Data records:
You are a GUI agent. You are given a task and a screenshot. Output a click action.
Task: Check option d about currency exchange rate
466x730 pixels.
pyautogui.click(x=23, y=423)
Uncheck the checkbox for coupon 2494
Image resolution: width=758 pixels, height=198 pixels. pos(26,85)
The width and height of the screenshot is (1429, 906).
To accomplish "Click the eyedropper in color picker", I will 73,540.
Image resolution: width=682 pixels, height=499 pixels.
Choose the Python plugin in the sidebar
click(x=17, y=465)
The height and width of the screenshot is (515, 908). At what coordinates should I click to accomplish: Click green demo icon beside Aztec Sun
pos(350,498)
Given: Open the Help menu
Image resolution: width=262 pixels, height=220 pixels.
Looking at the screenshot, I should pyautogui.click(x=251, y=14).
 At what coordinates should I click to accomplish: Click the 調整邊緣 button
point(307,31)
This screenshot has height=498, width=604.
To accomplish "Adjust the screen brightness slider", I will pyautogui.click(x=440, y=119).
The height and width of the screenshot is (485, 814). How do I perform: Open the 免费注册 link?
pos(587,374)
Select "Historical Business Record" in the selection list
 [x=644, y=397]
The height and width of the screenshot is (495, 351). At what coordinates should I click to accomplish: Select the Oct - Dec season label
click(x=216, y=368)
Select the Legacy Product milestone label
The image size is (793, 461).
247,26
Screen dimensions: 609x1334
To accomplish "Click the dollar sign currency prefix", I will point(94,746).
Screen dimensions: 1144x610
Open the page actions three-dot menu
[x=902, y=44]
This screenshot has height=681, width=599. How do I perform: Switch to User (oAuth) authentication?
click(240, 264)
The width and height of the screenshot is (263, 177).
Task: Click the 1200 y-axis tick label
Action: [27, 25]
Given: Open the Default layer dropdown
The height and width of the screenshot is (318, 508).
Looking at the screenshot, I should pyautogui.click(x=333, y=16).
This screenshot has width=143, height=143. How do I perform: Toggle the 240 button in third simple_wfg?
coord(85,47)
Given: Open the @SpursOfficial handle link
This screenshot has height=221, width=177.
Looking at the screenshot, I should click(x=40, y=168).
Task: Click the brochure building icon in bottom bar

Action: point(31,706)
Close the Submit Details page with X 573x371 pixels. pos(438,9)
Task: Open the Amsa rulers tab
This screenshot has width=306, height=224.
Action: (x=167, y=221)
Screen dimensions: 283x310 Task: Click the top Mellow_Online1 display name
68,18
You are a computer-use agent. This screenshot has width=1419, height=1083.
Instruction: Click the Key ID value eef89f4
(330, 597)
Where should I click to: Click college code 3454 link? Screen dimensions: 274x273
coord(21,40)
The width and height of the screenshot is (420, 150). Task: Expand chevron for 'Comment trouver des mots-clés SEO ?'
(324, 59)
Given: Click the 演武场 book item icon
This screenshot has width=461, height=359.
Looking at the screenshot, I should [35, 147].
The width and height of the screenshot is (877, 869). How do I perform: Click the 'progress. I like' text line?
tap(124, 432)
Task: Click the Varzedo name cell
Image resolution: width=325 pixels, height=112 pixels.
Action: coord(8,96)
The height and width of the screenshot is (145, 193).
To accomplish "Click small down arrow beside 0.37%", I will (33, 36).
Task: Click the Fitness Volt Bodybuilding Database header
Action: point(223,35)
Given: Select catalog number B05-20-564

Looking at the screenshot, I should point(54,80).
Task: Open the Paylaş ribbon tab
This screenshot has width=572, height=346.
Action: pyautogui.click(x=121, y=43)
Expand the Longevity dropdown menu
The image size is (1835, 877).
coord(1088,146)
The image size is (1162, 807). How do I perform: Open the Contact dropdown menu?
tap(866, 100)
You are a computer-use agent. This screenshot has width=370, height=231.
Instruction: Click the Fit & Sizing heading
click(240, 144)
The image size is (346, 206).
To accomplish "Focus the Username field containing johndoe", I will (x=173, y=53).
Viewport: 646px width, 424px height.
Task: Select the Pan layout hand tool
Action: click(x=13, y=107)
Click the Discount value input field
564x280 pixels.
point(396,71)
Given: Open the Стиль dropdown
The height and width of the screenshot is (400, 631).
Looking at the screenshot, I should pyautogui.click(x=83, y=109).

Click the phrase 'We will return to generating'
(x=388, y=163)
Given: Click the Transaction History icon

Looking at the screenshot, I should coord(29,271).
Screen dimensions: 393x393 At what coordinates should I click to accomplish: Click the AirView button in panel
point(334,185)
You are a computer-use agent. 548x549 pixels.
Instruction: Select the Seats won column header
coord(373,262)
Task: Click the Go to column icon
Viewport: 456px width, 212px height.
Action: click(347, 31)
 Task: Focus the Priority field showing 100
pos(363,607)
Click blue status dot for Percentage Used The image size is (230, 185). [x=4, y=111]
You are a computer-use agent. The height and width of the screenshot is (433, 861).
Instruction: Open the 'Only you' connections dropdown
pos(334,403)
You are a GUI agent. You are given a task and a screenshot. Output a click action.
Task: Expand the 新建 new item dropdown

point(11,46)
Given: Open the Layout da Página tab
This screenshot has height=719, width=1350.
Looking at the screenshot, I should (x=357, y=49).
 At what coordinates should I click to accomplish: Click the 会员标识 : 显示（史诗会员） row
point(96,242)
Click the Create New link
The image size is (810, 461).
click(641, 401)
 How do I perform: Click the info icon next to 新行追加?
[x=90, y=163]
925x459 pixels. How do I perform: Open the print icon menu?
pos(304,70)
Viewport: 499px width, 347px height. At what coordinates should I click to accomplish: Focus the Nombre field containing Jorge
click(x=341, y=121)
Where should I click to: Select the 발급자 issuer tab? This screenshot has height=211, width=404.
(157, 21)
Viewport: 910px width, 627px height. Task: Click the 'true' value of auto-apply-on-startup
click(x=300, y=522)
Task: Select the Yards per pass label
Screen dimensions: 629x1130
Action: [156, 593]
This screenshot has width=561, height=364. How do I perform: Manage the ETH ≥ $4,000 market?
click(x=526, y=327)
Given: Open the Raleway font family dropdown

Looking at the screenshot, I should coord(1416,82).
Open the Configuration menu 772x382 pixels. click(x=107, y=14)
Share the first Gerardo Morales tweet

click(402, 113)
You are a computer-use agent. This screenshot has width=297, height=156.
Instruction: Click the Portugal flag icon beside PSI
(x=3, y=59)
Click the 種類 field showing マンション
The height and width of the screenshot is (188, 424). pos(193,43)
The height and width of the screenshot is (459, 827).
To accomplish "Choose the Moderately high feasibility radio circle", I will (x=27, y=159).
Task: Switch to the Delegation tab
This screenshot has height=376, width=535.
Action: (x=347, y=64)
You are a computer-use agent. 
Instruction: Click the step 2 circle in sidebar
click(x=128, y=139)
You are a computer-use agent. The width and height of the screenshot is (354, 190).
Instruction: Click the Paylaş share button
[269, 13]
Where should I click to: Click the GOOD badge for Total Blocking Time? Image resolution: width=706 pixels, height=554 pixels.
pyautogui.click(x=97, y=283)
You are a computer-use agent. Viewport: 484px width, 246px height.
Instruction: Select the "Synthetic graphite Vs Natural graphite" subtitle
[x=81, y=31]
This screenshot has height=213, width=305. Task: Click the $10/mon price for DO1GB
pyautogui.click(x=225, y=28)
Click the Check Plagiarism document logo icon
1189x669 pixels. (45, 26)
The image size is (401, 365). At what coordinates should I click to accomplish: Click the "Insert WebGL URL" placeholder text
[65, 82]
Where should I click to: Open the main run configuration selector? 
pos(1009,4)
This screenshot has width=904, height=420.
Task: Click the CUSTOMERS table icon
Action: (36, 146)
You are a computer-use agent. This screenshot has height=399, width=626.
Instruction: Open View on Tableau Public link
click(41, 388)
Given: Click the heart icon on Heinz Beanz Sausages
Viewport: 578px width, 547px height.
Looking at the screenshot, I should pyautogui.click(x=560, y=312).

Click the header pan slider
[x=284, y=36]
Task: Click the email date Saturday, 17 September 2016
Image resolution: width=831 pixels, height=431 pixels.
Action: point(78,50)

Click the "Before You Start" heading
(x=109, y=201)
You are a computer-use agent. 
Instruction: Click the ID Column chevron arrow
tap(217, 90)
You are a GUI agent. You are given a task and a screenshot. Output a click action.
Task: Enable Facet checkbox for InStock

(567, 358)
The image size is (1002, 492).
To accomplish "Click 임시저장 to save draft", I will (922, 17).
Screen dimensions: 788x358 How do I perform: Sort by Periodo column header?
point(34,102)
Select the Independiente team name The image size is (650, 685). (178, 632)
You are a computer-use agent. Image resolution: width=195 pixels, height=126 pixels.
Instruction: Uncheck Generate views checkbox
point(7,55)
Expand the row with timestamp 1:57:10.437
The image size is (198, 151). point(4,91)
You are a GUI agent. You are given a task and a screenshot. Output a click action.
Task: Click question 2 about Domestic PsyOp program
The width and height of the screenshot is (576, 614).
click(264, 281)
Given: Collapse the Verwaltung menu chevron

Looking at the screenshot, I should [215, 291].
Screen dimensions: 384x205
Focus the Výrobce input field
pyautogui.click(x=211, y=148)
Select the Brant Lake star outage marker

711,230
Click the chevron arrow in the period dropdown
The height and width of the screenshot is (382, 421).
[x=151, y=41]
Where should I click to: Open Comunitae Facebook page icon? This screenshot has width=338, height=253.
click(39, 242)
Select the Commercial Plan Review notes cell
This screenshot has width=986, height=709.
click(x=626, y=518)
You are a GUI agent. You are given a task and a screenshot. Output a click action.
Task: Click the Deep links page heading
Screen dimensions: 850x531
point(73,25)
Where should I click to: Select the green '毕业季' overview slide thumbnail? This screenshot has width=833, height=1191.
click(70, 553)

Description of the task ->
Begin with the first line of the records and reproduce each line as is, ending with the line that holds "Given: Open the Help menu".

Answer section ->
You are a GUI agent. You are given a task and a screenshot. Output a click action.
Task: Check option d about currency exchange rate
466x730 pixels.
pyautogui.click(x=23, y=423)
Uncheck the checkbox for coupon 2494
Image resolution: width=758 pixels, height=198 pixels. pos(26,85)
The width and height of the screenshot is (1429, 906).
To accomplish "Click the eyedropper in color picker", I will 73,540.
Image resolution: width=682 pixels, height=499 pixels.
Choose the Python plugin in the sidebar
click(x=17, y=465)
The height and width of the screenshot is (515, 908). At what coordinates should I click to accomplish: Click green demo icon beside Aztec Sun
pos(350,498)
Given: Open the Help menu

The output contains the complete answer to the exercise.